Pattern matching for the Java programmer: part 2

Leaky abstractions

Naveen Muguda
4 min readAug 22, 2022

The Java collections framework contains both Abstract Data Types like List and Set, and Data Structures like LinkedList, ArrayList, HashSet, and TreeSet. As programmers, we are advised to ensure the encapsulation of each object by using their well-defined interfaces without the visibility of their internals. In performance-sensitive scenarios, we need to think beyond the interface(like Set) and focus on implementations(like Tree Set and HashSet) when the implementations offer different asymptotic complexities.

The conundrum between encapsulation and performance is real, and thankfully it has been studied. Joel Spolsky in his essay The Law of Leaky Abstractions has listed a few scenarios where encapsulation has to be partially compromised for other desired qualities from software.

Composition

Programmers use two main techniques for assembling and composing functionality into more complex ones, inheritance, and object composition. Object composition is about combining objects within compound objects, and at the same time, ensuring the encapsulation of each object by using their well-defined interface without visibility of their internals.

Composition when accompanied by encapsulation facilitates the combiner objects to be more than the sum of their parts.

In this post, I will present a flavor of composition that forsakes encapsulation for in-lieu benefits.

Algebraic Types

Product Types

Advertising is pervasive across the internet, advertisements can contain parts which are text(title and body), video, or images. These parts need to undergo different operations such as render and review. These need access to the parts. Transparent access to parts is a mechanism that helps in the above-mentioned operations.

Ad is an example of a Product Type. Product Types are exactly the sum of their parts.

Java Beans technology is a manifestation of this style and introspection is a quality that drove this style.

Java Tuples is another library that is built on this style, where generics are exploited additionally.

Notation

The following notation is used to describe the relationship between the combiner and contained types

Ad ➝ (Title, Body, Image)

Sum Types

Consider payment options for an e-commerce site/app like Flipkart as shown below.

https://stories.flipkart.com/flipkart-pay-later-2/

Customers are expected to employ exactly one of these options. Fraud detection, billing, and reversing are some of the payment-related operations.
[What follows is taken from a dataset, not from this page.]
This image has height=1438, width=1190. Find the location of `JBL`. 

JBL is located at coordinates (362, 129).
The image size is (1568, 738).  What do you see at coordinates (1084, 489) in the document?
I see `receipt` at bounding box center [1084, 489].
Each of these need to have exactly one of the parallel activities to handle each type of payment.

Payment is an example of a Sum Type. Sum types can be thought of as an extension of the concept of enumerations, where instead of a set of objects, here a set of types is provided.

Notation

Notation for sum types is shown below, vertical lines separate options.

Payment ➝ Credit Card | Cash | Debit Card | Net Banking

Sum Types and Product types together are termed Algebraic Types. They facilitate some interesting and powerful scenarios. The following section illustrates this.
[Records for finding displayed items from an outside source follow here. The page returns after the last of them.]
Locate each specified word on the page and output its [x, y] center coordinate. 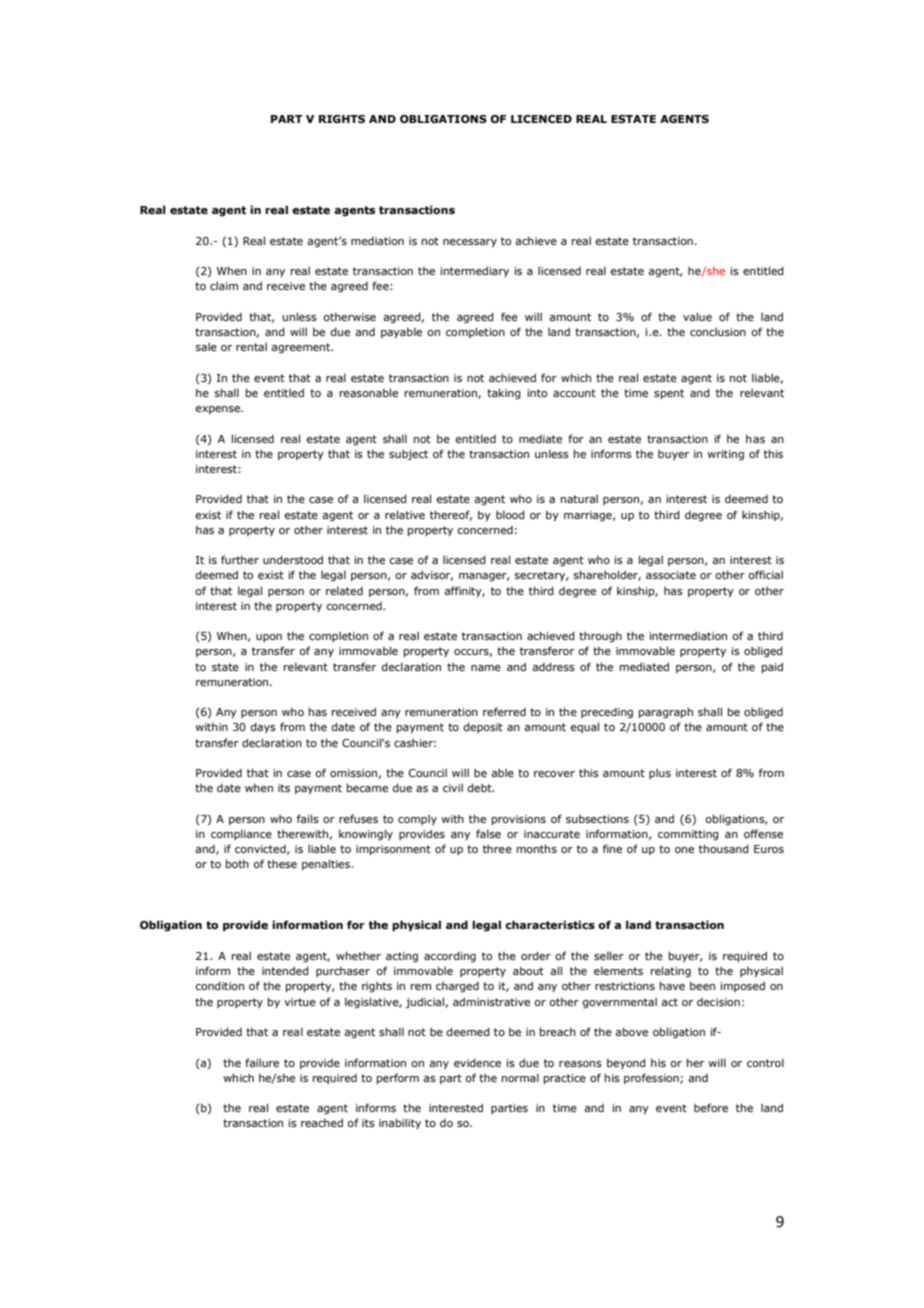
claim [224, 285]
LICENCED [541, 119]
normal [520, 1077]
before [711, 1107]
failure [262, 1062]
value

Lists as an Algebraic Data Type

In this subsection, we will model List as an Algebraic Data Type

List<T> ➝ None<T> | (Node<T>, List<T>)

while JVM languages like Scala and Kotlin support these natively. This is not the case in Java at least in non-latest versions(There is support in Java 17).

Fortunately, we can still implement them. The following code snippet shows an implementation.

import java.util.function.BiFunction;
import java.util.function.Supplier;

public interface List<T> {
static <T> List<T> none(){
return new None<>();
}

static <T> List<T> concat(T head, List<T> tail){
return new LinkedList(head, tail);
}

<R> R match(Supplier<R> supplier, BiFunction<T, List<T>, R> function);

static class None<T> implements List<T> {
@Override
public <R> R match(Supplier<R> supplier, BiFunction<T, List<T>, R> function) {
return supplier.get();
}
}
static class Node<T> {
T t;
public Node(T t){
this.t = t;
}

}

static class LinkedList<T> implements List<T>{
Node<T> head;
List<T> tail;
public LinkedList(T head, List<T> tail){
this.head = new Node(head);
this.tail = tail;
}

@Override
public <R> R match(Supplier<R> supplier, BiFunction<T, List<T>, R> function) {
return function.apply(head.t, tail);
}
}
}

Pattern Matching

pattern matching ➝ multiplexing + destructuring + delegation

Pattern matching in the context of Sum Types can be thought of as figuring out the option(multiplexing), passing control to it(delegation), opening it up, and operating on them(destructuring). While a lot seems to be happening, the following code snippets will illustrate the power of this mechanism.

public class SimpleFunctions {

//find the number of elements
<E> int count(List<E> list){
return list.match(() -> 0, (head, tail) -> 1 + count(tail));
}

// find the sum of elements
int sum(List<Integer> list){
return list.match(() -> 0, (head, tail) -> head + sum(tail));
}

//find if elements occurs in the list
<E> boolean contains(List<E> list, E element){
return list.match(() -> false, (head, tail) -> head.equals(element) || contains(tail, element));
}
}

In the above snippets, how terse the code is. The terseness is an indicator of the high level of abstraction that the programmers can operate at.

The higher-order functions like fold, map, and flatmap can be easily implemented with pattern matching as shown below.

import java.util.function.BiFunction;
import java.util.function.Function;

public class ListFunctions {

<E> E fold(List<E> list, E zero, BiFunction<E, E, E> combiner){
return list.match(() -> zero, (head, tail) -> combiner.apply(head, fold(tail, zero, combiner)));
}

<E, F> List<F> map(List<E> list, Function<E, F> mapper){
return list.match(() -> List.none(), (head, tail) -> List.concat(mapper.apply(head), map(tail, mapper)));
}

<E> List<E> concatenate(List<E> list1, List<E>list2){
return list1.match(() -> list2, (head, tail) -> List.concat(head, concatenate(tail, list2)));
}

<E, F> List<F> flatmap(List<E> list, Function<E, List<F>> mapper){
return list.match(() -> List.none(), (head, tail) -> concatenate(mapper.apply(head), flatmap(tail, mapper)));
}

}

Pattern matching has pervasive applications. Foundational structures like Trees, Set and Map are all candidates for pattern matching. This style can be applied at the application layer for domain modeling as in the case of payments.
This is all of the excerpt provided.